Directed by Richard Cunha

Featuring Richard Travis, Michael Whalen, Cathy Downs, K.T. Stevens, Nina Bara, Gary Clarke and Tommy Cook

Dirk and Steve, two independent scientists, create a spaceship. When the government tries to take control of the rocket as part of its space program, Dirk decides to take it to the moon himself. Two criminals escape from jail and are found hiding in the rocket, and Dirk forces them to come along as his crew. Steve and his fiancee June accidentally end up stowing away for the journey too.

The flight is eventful – one of the jailbirds forces a kiss on June, prompting a fight between him and Steve. Our intrepid crew also make it through a meteor shower, but Dirk dies after hitting his head, calling out for his ‘Lido’ as he dies, and giving Steve a medallion.

After this drama, the remaining group land on the moon, which turns out to have a bright and sunny desert ambience. They head out to explore, and face off with a very silly looking group of rubber-suited rock monsters. Fleeing from these fearsome foes, they hide in a cave – which conveniently contains oxygen! But moments later they are gassed, falling into unconsciousness.
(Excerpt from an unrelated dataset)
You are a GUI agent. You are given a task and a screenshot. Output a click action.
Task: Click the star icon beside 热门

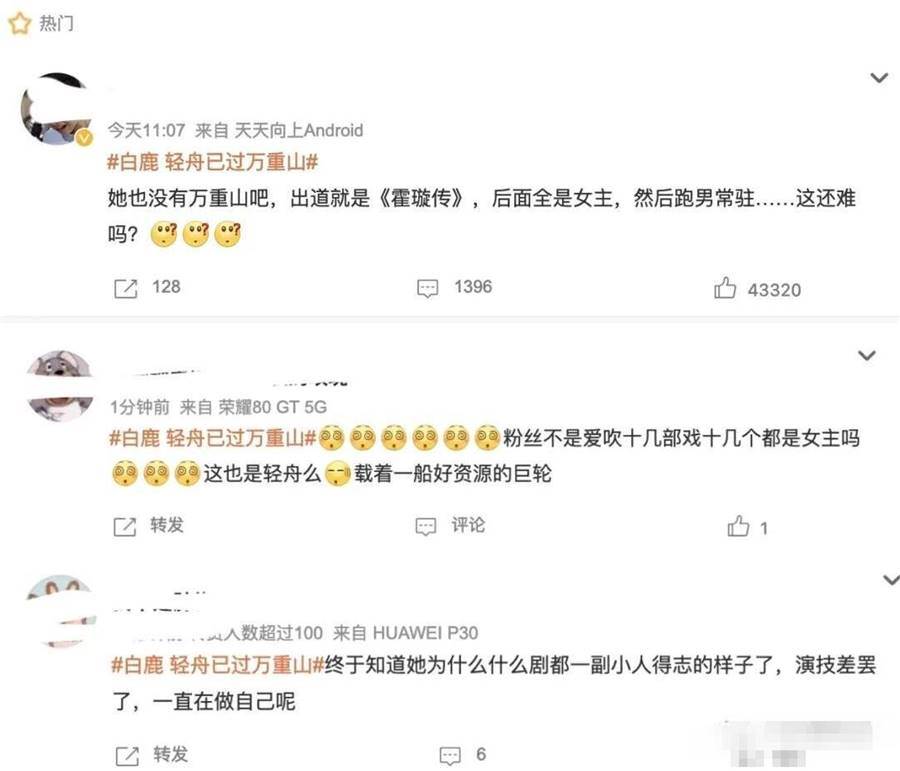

When they awake, the group find themselves in a cardboard approximation of a luxurious chamber. The blind, female leader Lido (in a towering headdress) greets them, and a bevy of leotard-clad young women (apparently played by beauty pageant winners!) ply them with refreshments. Upon seeing the medallion, they take Steve to be Dirk, welcoming him as an emissary returning to their planet, and announcing that he is to be married to one of their number, Alpha.

The stakes are high though: this women-only planet is dying, and they need the humans’ rocket ship in order to escape and save their dwindling civilisation. Once under the control of the women, our heroes must try to escape back to their ship before they are killed.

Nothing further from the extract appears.